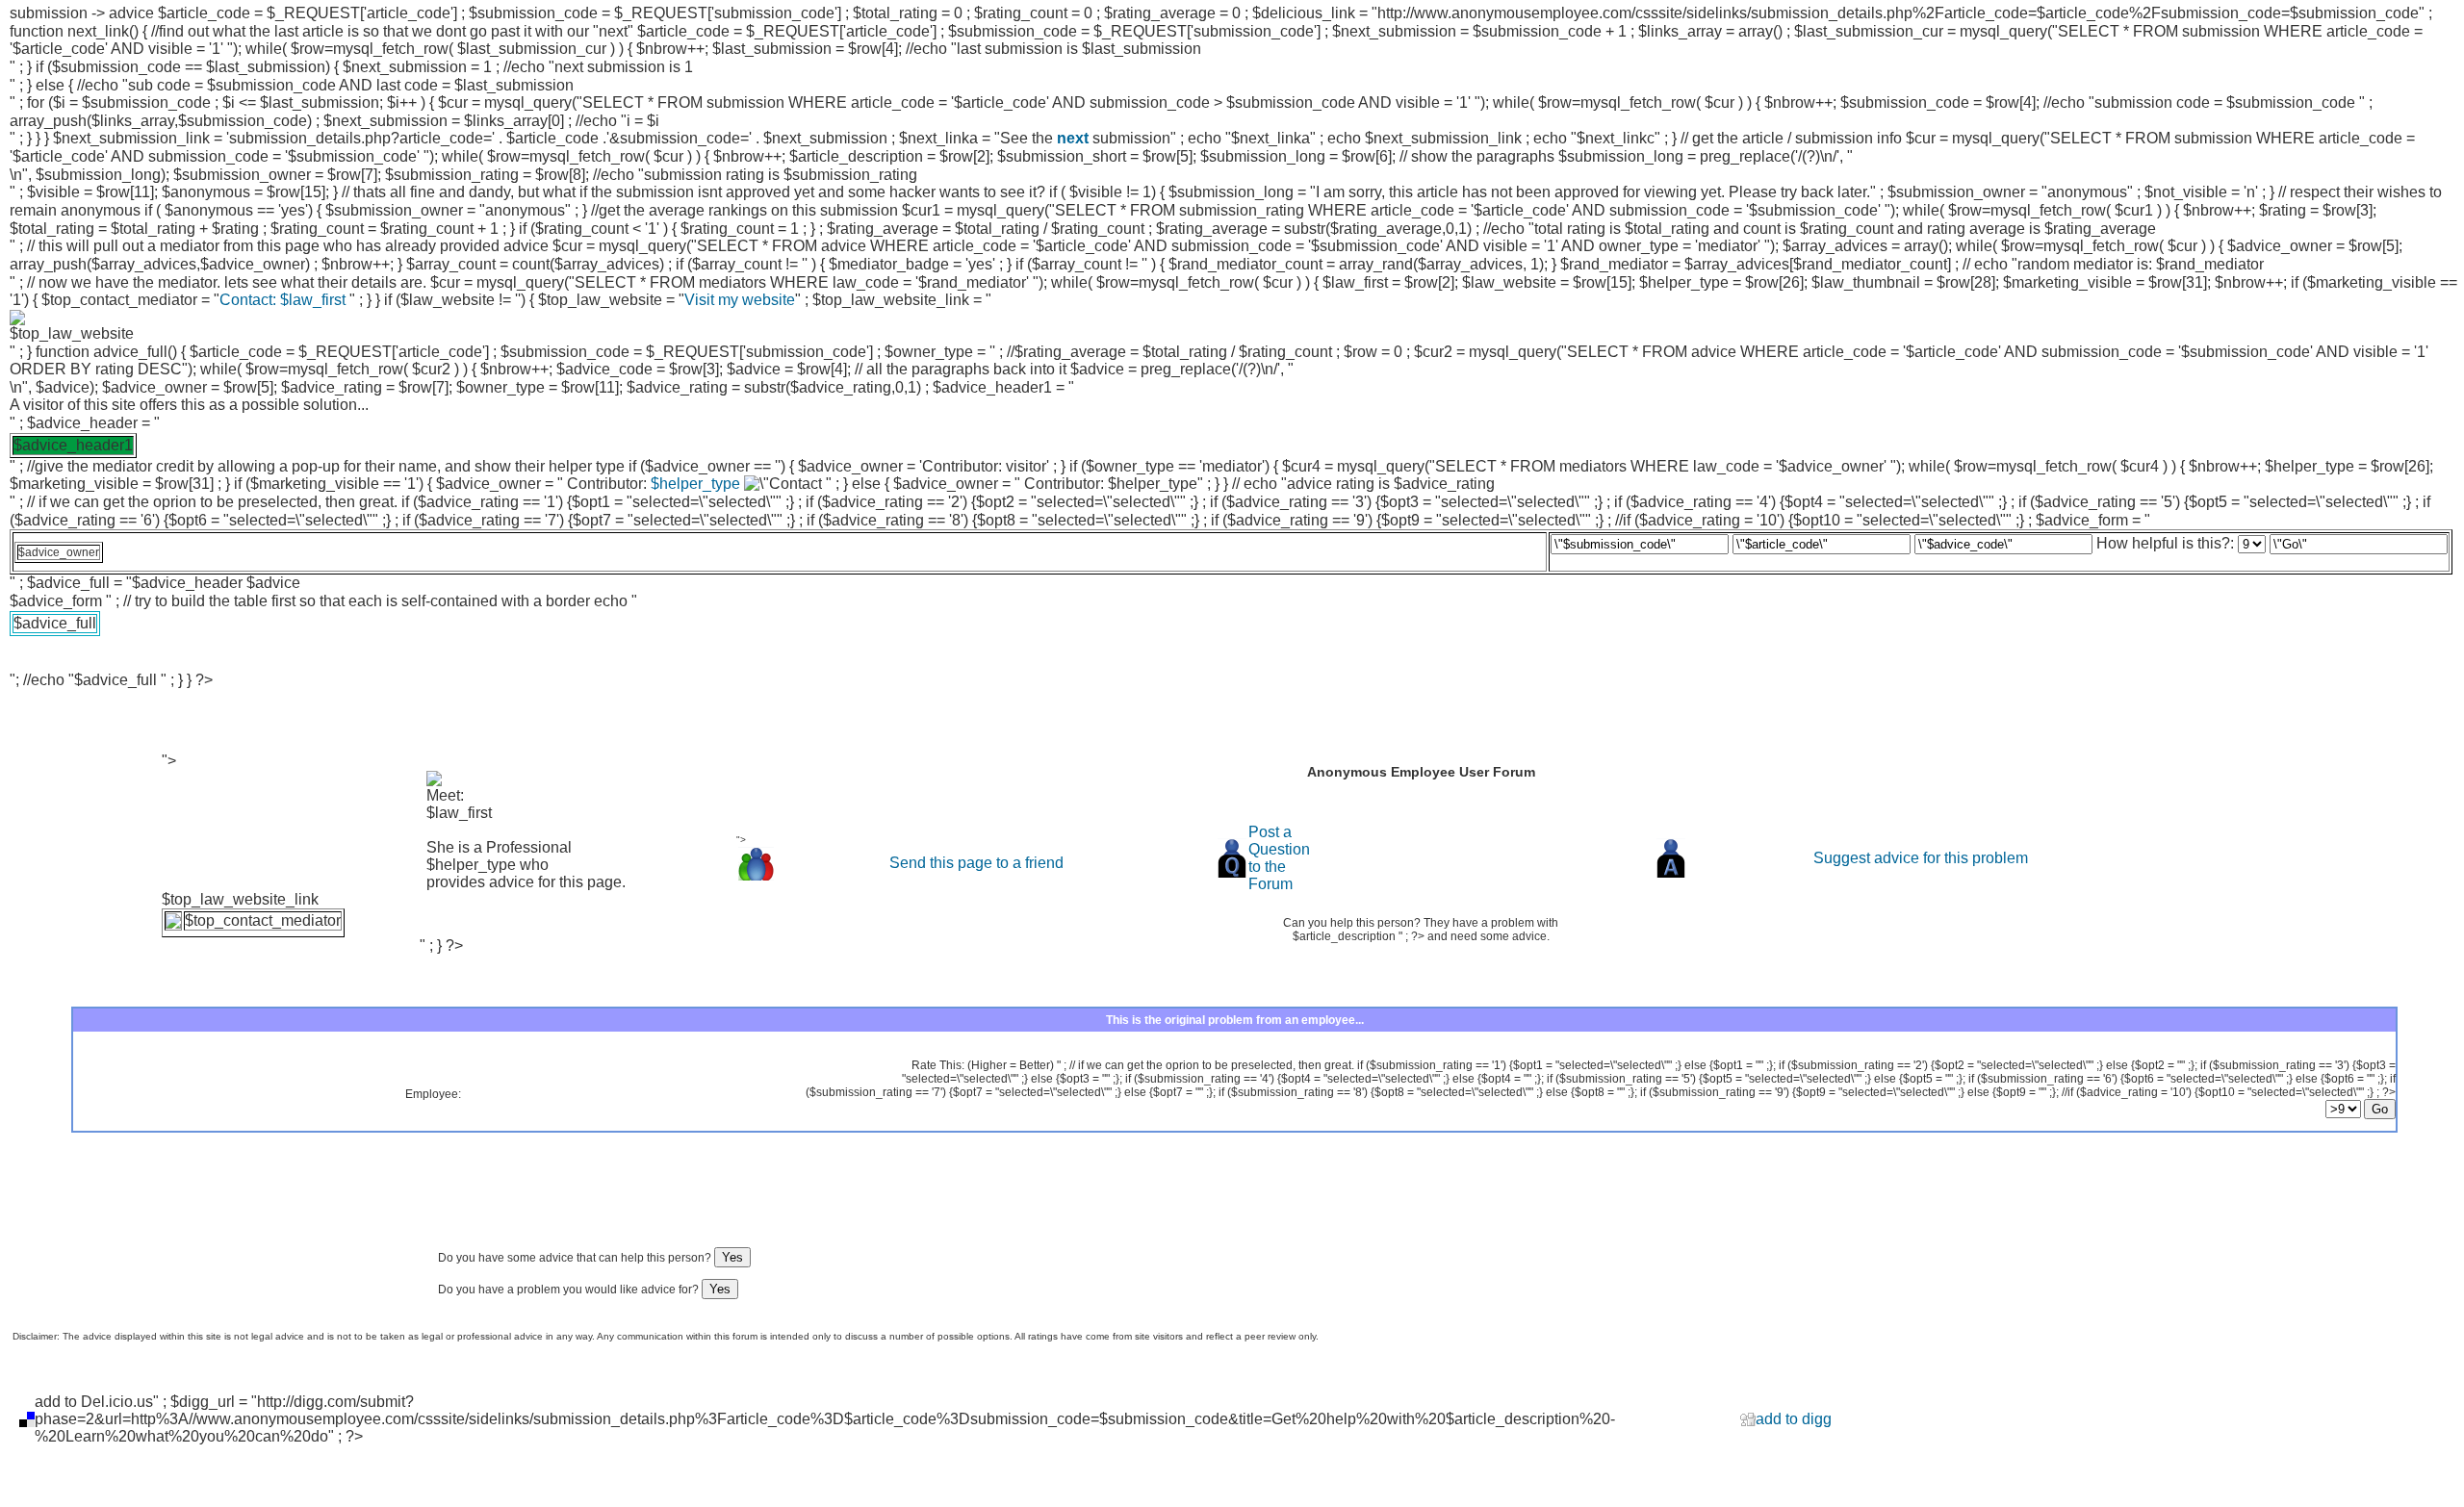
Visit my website (739, 300)
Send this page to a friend (976, 863)
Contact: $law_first (284, 300)
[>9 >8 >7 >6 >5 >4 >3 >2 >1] (2360, 1109)
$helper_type (695, 483)
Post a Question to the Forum (1279, 858)
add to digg (1794, 1419)
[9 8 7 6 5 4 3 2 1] (2343, 543)
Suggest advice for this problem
● ● ●
--- Task goal ---
Start at the line containing "Post a Question to the Forum (1279, 858)" and transcribe through the end of the entries. Please keep both ends and add nothing.

--- Problem solution ---
Post a Question to the Forum (1279, 858)
add to digg (1794, 1419)
[9 8 7 6 5 4 3 2 1] (2343, 543)
Suggest advice for this problem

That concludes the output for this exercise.